A general view of a residential street in south-west London, Britain
A general view of a residential street in south-west London, Britain

Landlords and investors face paying tax on their losses because of tinkering under New Labour, as well as a government raid on profits.

Capital gains tax used to take into account inflation as measured by the Retail Price Index, which meant investors only paid tax on their real gains, and not inflation on top.

This was the case from 1982 up until Tony Blair’s government scrapped indexation for individuals in 1998.

With inflation low, former chancellor Gordon Brown decided that indexation was unnecessary and replaced it with taper relief, a system that rewarded people for holding on to assets for longer.

PUBLICIDAD

But taper relief – which sheltered more of the gain from tax the longer an investment was held – made CGT even more complicated, and so Alistair Darling eventually abolished it in 2008.
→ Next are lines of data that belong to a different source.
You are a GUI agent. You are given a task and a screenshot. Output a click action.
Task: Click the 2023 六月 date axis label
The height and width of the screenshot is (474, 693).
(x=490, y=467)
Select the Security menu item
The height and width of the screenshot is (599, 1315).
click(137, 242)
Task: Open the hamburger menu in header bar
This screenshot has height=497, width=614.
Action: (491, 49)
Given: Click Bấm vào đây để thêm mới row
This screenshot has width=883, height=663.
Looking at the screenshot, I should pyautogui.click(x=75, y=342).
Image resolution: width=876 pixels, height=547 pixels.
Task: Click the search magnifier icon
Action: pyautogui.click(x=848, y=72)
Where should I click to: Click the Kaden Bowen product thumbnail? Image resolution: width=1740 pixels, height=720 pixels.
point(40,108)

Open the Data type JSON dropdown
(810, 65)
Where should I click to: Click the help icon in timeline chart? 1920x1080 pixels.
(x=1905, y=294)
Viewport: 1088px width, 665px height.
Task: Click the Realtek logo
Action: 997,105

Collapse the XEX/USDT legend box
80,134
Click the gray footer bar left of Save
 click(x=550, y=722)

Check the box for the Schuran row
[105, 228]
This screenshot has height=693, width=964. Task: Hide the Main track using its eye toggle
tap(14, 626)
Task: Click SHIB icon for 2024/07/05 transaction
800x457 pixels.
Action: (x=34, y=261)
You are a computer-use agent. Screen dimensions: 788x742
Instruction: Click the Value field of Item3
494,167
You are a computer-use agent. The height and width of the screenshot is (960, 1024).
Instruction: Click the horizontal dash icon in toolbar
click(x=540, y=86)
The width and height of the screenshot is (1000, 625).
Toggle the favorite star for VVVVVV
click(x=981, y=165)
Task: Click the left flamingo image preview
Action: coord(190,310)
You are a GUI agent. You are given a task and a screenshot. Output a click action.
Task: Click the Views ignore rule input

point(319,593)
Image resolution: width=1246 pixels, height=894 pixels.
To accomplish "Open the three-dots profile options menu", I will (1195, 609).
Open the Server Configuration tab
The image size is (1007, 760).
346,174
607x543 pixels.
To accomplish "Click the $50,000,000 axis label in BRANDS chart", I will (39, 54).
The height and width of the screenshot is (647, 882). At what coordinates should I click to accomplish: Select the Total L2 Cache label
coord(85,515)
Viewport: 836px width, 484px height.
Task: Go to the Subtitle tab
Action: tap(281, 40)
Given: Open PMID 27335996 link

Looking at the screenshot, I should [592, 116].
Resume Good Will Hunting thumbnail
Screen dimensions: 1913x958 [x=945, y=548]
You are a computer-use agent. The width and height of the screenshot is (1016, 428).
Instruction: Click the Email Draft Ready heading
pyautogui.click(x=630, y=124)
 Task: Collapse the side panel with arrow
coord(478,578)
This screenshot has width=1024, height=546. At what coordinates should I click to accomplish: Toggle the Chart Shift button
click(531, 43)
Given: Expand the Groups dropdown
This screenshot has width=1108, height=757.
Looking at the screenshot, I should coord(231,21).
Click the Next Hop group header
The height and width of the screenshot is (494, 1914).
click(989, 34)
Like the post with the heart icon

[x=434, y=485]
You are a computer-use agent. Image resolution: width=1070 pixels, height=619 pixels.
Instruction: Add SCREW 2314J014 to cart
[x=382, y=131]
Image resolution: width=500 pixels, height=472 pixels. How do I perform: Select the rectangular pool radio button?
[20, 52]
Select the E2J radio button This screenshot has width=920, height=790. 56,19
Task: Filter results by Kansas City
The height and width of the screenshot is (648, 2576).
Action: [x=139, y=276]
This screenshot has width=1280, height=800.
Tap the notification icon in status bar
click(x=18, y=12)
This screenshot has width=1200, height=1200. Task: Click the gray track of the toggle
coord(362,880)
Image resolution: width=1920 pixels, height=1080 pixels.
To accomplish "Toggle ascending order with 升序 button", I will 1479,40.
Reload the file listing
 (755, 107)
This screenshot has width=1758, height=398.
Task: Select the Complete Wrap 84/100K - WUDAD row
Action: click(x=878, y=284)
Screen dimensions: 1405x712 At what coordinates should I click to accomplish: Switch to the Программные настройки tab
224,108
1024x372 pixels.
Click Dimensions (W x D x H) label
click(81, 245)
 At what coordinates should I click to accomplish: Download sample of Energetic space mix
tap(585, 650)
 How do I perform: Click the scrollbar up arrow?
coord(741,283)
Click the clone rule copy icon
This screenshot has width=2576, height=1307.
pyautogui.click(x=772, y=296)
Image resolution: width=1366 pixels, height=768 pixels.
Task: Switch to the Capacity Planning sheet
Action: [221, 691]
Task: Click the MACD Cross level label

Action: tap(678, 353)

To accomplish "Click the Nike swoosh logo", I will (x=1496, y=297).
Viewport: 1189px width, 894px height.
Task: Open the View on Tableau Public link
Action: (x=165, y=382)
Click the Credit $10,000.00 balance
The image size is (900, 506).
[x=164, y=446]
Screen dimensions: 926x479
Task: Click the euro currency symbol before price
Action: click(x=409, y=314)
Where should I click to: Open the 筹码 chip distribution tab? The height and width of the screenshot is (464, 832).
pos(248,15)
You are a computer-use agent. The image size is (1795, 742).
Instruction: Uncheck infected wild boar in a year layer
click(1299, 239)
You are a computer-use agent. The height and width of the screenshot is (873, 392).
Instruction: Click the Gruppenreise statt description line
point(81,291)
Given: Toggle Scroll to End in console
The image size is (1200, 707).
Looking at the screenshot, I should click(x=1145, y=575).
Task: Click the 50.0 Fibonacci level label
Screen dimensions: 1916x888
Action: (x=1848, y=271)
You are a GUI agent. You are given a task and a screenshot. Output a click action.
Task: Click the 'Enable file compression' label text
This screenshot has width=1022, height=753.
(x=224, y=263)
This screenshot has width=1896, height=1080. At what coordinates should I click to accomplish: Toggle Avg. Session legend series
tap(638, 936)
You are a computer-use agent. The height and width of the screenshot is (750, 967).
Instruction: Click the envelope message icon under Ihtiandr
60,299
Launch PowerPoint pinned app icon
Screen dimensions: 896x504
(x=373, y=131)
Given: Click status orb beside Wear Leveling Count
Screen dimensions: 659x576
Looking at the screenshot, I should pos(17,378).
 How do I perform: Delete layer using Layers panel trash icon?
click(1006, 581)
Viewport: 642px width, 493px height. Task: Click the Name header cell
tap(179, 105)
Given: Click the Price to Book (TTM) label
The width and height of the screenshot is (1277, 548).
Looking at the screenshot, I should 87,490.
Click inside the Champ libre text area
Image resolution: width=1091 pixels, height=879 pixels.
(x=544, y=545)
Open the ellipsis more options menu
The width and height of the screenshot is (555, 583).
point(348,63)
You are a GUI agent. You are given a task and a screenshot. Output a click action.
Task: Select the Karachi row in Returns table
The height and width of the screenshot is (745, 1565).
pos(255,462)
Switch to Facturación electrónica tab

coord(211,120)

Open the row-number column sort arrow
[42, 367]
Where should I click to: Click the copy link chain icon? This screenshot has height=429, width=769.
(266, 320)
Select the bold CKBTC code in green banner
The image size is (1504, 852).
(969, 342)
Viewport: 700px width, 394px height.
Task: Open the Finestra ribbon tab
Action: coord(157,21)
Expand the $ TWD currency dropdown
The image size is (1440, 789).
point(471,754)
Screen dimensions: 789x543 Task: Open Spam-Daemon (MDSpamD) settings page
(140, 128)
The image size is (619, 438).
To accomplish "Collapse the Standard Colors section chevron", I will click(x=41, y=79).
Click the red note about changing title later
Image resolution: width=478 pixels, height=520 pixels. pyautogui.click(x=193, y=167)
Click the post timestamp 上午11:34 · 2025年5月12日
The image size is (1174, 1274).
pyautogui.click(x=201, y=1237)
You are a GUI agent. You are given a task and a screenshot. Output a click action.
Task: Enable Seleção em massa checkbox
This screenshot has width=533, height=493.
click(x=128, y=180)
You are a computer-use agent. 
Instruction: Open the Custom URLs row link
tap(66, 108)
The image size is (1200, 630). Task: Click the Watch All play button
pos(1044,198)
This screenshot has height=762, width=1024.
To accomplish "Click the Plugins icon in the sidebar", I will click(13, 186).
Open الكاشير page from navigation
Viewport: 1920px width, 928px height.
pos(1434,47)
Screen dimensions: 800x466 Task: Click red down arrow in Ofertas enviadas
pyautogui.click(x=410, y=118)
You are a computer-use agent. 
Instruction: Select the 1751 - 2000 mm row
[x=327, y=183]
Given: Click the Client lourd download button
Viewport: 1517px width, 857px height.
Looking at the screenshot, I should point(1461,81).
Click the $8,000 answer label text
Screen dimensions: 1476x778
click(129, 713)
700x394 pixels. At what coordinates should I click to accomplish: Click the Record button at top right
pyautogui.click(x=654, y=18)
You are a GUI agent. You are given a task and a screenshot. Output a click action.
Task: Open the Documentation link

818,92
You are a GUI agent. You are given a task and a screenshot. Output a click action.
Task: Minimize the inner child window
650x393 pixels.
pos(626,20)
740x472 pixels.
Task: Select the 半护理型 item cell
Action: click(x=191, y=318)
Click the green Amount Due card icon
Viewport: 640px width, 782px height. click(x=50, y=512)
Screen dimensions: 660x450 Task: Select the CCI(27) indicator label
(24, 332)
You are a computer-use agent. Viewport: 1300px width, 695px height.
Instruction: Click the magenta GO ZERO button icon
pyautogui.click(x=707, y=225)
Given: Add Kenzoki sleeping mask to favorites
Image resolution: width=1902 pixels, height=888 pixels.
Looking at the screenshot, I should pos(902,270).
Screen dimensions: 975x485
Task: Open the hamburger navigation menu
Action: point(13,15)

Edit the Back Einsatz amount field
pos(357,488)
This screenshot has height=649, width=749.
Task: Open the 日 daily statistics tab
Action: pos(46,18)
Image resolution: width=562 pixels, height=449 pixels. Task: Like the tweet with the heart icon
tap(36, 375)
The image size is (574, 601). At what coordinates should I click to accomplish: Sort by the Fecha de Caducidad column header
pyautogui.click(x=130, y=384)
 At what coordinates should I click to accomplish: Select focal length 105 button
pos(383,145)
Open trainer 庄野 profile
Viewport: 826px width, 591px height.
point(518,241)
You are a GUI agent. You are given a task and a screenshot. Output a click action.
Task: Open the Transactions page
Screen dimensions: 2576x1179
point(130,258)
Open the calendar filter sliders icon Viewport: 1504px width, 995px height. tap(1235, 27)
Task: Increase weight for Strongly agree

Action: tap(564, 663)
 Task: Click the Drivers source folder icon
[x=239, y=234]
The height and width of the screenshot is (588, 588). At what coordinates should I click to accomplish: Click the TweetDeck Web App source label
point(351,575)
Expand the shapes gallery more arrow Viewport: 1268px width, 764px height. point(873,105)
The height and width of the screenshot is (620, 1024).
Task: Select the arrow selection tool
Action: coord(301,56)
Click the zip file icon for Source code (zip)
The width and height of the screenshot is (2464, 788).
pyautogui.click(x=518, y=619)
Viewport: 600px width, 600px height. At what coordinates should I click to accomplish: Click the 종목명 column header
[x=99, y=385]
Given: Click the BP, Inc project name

Since then, there has been very little tinkering with capital gains tax. Today, investors can earn up to a certain amount each year – their annual allowance – before having to pay tax on their gains at a flat rate, which varies depending on your income and the asset you’re disposing of.

But the current system has become more penalising of late due to rampant inflation and dramatic cuts to this annual exemption.

Jason Hollands, of stockbroker Bestinvest, said: “While the effect of the removal of inflation-adjusting capital gains has gone largely unnoticed due to low inflation, the inflationary surge that began in 2021 has had a major impact when coinciding with aggressive cuts to capital gains tax exemptions.”

The capital gains tax allowance was brutally slashed from £6,000 down to £3,000 last month, a move that will pull growing numbers of people into the tax net.

The exemption is now less than a quarter of what it was two years ago, when it stood at £12,300.

The impact of this dramatic cut is that investors are being taxed on “gains” even when the return, post-inflation, is in fact negative.

Over the past three years, the average property price has grown by 10pc while the FTSE All Share is up 11pc. Yet over the same period, the Consumer Prices Index – the most-used barometer of inflation – has soared by 21pc.

“Investment assets have faced an uphill struggle just to maintain their real value in the face of inflation,” Mr Hollands said.

This decline in purchasing power means someone who bought an investment property three years ago for £450,000 and sold it today for £495,000 would have made a return of -11pc, due to the value of money eroding by 21pc in real terms, while their nominal gain was just 10pc. As well as suffering a post-inflation loss, the investor would then have to pay tax on their £45,000 gain.

Only £3,000 of this would be shielded from tax, so assuming the investor is a higher-rate taxpayer the bill would come to £10,080 – almost £1,000 more than if they had sold up two years ago when the exemption was £12,300.

Basic-rate taxpayers are charged 10pc on their profits from selling shares, whereas higher-rate taxpayers are charged 20pc. The rates are 18pc and 24pc respectively for sales of property.

The Budget contained a modest gift for second home owners in the form of a capital gains tax rate cut. Landlords and second home owners disposing of a property now pay 24pc as opposed to 28pc – a saving of around £3,000 for a higher-rate taxpayer selling a £100,000 house.

Yet despite this, taxpayers have been paying more capital gains tax than ever before.

The latest figures show that a record 394,000 taxpayers forked out £16.7bn in capital gains tax in 2021-22, a higher sum than in any year previously.

Mr Hollands said: “For many traditional Tory voters, the rising tax burden under the Conservatives is one of the most contentious issues, with ballooning numbers of people paying the higher rates of tax, record inheritance tax receipts and what feels like a hostile attitude towards risk takers.”